The greatest strength of XOM may be it's consistency in growing it's dividend, which this large-cap energy firm has done for 30 years. Although the share price for XOM has seen volatility in the recent cheap oil environment, it's income has consistently remained positive. Therefore, XOM may be best described as a reliable blue chip stock in the energy sector that is a solid long-term holding to buy when prices are relatively low.
PXD has shown a history of beating its oil and exploration company peers, especially in the long run, with returns that are double digits ahead of the averages for the 5- and 10-year annualized returns through the end of 2017. Part of how PXD can pulls off this performance is its ability to remain resilient in the face of cheap oil. In summary, Pioneer can produce oil and natural gas at a lower break-even point that its average peer.
Formerly British Petroleum, BP is another oil and gas company that is primed to pump through the low oil price environment and potentially lead the energy sector in the coming years. With the worst damage from gigantic oil spills mostly behind it, and its proven ability to land big projects and keep costs low, BP's production and revenue, and thus its stock price, look to return to it's glory days.
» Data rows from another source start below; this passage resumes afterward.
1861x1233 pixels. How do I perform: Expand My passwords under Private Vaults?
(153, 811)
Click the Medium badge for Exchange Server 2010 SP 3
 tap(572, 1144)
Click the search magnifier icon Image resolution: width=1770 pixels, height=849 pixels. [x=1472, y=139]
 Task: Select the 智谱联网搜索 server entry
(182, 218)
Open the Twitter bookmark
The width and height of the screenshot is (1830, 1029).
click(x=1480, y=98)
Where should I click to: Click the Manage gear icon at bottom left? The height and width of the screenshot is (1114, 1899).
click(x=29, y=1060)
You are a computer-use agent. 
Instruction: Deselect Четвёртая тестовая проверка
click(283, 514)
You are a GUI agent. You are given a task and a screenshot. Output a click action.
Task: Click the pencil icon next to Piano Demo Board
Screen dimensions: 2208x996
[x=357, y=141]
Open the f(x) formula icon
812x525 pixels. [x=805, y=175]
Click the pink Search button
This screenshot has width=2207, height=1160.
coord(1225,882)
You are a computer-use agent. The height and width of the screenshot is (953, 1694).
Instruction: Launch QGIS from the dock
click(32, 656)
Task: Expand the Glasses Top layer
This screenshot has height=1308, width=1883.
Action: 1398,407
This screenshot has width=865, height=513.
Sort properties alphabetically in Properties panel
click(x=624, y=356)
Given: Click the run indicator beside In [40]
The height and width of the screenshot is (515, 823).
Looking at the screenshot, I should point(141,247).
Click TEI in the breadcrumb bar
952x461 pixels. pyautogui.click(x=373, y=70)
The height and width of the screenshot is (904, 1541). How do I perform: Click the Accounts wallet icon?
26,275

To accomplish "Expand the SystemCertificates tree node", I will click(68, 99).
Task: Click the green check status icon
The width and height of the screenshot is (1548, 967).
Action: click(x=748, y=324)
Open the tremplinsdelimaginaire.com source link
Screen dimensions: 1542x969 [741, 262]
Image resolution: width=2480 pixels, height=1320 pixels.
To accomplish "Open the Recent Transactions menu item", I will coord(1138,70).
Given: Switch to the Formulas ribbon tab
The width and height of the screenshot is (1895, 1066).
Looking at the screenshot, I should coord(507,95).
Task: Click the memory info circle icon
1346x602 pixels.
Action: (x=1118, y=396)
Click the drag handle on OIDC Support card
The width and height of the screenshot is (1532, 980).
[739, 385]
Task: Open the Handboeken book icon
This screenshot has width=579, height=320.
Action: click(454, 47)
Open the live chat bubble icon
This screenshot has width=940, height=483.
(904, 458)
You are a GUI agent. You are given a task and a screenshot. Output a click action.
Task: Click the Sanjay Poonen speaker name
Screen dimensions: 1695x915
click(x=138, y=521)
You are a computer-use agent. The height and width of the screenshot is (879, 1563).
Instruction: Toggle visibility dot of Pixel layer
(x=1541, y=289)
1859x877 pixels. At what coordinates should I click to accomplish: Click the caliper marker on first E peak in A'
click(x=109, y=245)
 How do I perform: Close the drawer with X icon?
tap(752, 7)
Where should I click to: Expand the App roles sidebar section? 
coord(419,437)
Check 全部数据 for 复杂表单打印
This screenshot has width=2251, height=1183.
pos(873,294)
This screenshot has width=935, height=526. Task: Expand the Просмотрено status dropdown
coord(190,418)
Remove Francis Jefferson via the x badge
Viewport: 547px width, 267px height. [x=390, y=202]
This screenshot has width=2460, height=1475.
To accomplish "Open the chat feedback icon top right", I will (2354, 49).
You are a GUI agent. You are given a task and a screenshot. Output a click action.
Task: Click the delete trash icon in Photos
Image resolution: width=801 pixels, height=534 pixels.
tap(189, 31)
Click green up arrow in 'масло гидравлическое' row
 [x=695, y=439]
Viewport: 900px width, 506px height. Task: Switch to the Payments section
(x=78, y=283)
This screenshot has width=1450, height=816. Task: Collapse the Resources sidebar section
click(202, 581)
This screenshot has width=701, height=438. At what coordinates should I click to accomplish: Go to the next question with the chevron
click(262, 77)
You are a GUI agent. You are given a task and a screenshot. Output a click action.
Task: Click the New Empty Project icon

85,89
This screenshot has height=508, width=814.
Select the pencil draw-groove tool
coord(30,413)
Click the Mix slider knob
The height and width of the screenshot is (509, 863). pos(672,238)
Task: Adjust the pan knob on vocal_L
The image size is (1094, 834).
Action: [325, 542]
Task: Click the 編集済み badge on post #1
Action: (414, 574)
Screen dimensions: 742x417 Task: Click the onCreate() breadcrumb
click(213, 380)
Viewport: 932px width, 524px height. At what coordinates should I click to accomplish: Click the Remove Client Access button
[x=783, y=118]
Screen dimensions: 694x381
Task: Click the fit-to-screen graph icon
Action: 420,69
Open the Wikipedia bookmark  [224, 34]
EOG is another stock that has historically proven that it can perform head and shoulders above the average oil and gas exploration stock, even in the cheap oil environment. EOG is highly effective at finding premium sites, which means that it seeks oil and gas production projects that can be highly productive while keeping costs low. More revenue and less relative expenses translate into greater profits and higher stock prices.
As always, past performance is no guarantee of future results. Investors that want exposure to the energy sector with less market risk, compared to holding just a few select stocks, may consider buying an energy exchange-traded fund, or ETF, like Energy Select Sector SPDR (XLE). Investors wanting to diversify may also consider buying energy and oil mutual funds.
Disclaimer: The information on this site is provided for discussion purposes only, and should not be misconstrued as investment advice. Under no circumstances does this information represent a recommendation to buy or sell securities.